Le présent dossier permet donc de déterminer ces permanences dans les littératures africaines francophones, principalement dans le roman, ce d’autant plus que le guerrier ne semble pas avoir retenu l’attention du champ africaniste avant les ravages du Rwanda et des deux Congo. À partir d’une lecture discursive et historiographique, Alexie Tcheuyap détermine, dans « Le littéraire et le guerrier », une typologie de l’écrit sanguin en Afrique. Il remonte à l’épopée pour démontrer que la guerre, hier comme aujourd’hui, reste une condition majeure de définition de la prose littéraire, tout en élucidant les rapports sociaux qui génèrent les conflits sanglants. Contrairement à ce que pourrait laisser croire la récente « découverte » des « enfants-soldats » à travers la phraséologie de quelques journalistes ou d’organismes internationaux, l’article de Pius Ngandu Nkashama montre que, ce qui date au moins de l’époque de Chaka, l’enfant africain a toujours été embarqué dans la guerre pour des motifs que seule peut élucider la démence des adultes ivres de pouvoir ou mus par des besoins matériels. Ils ont participé à toutes les conquêtes et servi de victimes sacrificielles dans toutes les tourmentes sociales, depuis L’aventure ambiguë de Cheikh Hamidou Kane jusqu’à Johnny Chien Méchant d’Emmanuel Dongala. Qu’il s’agisse du champ scolaire ou du front, l’enfant reste acteur et victime première des combats entre adultes.
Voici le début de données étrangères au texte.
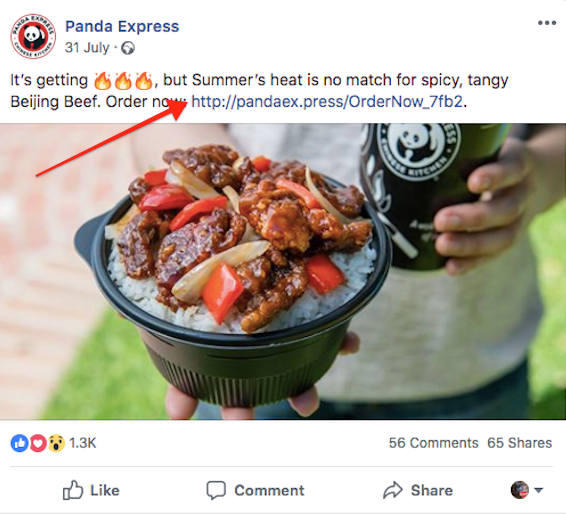The height and width of the screenshot is (514, 566).
Task: Click the globe public audience icon
Action: [x=128, y=48]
Cilas Kemedjio et Armelle Cressent élucident tour à tour les formes de stratégies de résistance à l’oeuvre dans les textes. À partir d’un échantillon de romans africains et antillais, le premier révèle la force d’un allié inattendu, la nature. L’arrière-pays mythique et physique permet aux peuples de résister aux « macoutismes » qui se succèdent sur la terre saccagée par l’occupant. Le colonisateur et l’autocrate qui lui succède doivent donc ainsi affronter la nature et les hommes. Cette résistance est portée sur le plan théorique par Mongo Beti, ainsi que l’indique magistralement Armelle Cressent. Le combat de libération se mène non seulement sur le plan pratique, mais surtout sur le plan conceptuel, ainsi que le démontrent le romancier et ses personnages. La guerre devient en elle-même, écrit Cressent, « principe de regroupement et modulateur de sens ».
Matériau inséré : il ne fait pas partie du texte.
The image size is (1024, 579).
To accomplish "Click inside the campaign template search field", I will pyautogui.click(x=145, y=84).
Sélom Komlan Gbanou aborde la représentation d’une guerre coloniale extrêmement douloureuse, et dont la France aurait souhaité ne plus se souvenir : la guerre d’Algérie. De plus, il convoque ici un écrivain qui a été acteur de cette tragédie, et dont l’oeuvre semble victime d’une sorte de conspiration du silence. À partir des romans d’Azzédine Bounemeur, Gbanou explore les stratégies de l’écriture guerrière ainsi que certains mécanismes d’occultation de ce conflit par la France. Il met également en évidence, comme le fait Cressent pour Mongo Beti, la « guerre des littératures » qui permet de reconsidérer ceux qui, dans le jargon de l’occupant, ne sont que de simples « bandits », et aussi d’établir non pas une « vérité », mais la vérité des vaincus.
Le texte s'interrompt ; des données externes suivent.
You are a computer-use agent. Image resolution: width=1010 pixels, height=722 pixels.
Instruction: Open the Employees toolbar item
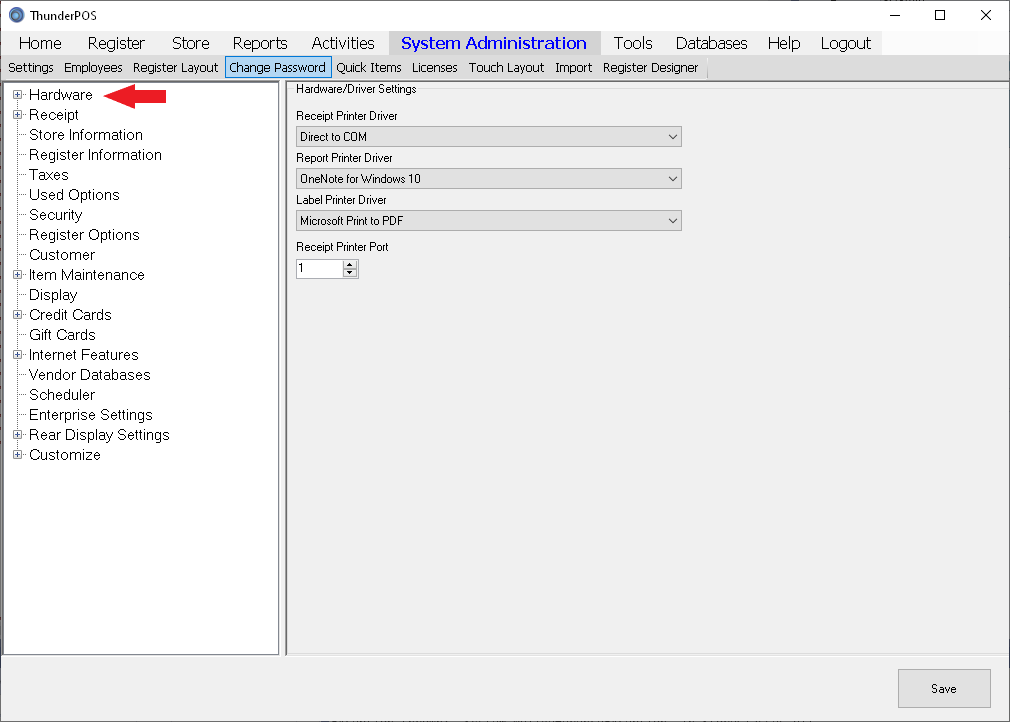pyautogui.click(x=93, y=68)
Justin K. Bisanswa approfondit, en se basant sur Mudimbe, un aspect que ne fait qu’effleurer Gbanou : la guerre des signes, la « terreur et les signes », pour emprunter le titre de Laurent Jenny (1982). Il explore, à partir des mécanismes énonciatifs et discursifs, sous quelles modalités la narration des rébellions « travaille les signes », lesquels se « rebellent », jusqu’à frôler un certain pourrissement. Les préoccupations de Josias Semujanga n’en sont pas très éloignées. Il développe d’abord les concepts de l’indicible de la guerre et de la violence, puis étudie l’organisation d’un récit de Thierno Monenembo, L’aîné des orphelins, et la manière dont il déplace le pathos. Cette étude est très importante, d’autant plus que, comme dans le cas de Gbanou, Semujanga s’intéresse à la représentation de l’événement dans une fiction qui surgit à la suite d’une exigence politique. Pour construire son « européanité », l’Europe finance des projets en sciences sociales afin de retrouver des racines communes dans la nuit des temps ; elle n’a cependant pas encore « commandé » de projet littéraire pour « documenter » l’holocauste, par exemple. Pourquoi y a-t-il une demande de « romans » et non d’études scientifiques sur la guerre ou le génocide en Afrique ? Pourquoi le politique « ordonne »-t-il la littérature et, dans ce cas, quels sont les rapports entre les deux institutions ? Il serait fort intéressant, à ce sujet, de déterminer les rapports entre le dirigisme de l’organisation française Fest’Africa pour l’écriture sur le Rwanda et celui du gouvernement national algérien des années 60. Mais une telle étude dépasse le cadre de l’article de Semujanga et de ce dossier qui, en plus des articles précédents, offre une série de comptes rendus des « romans de guerre ».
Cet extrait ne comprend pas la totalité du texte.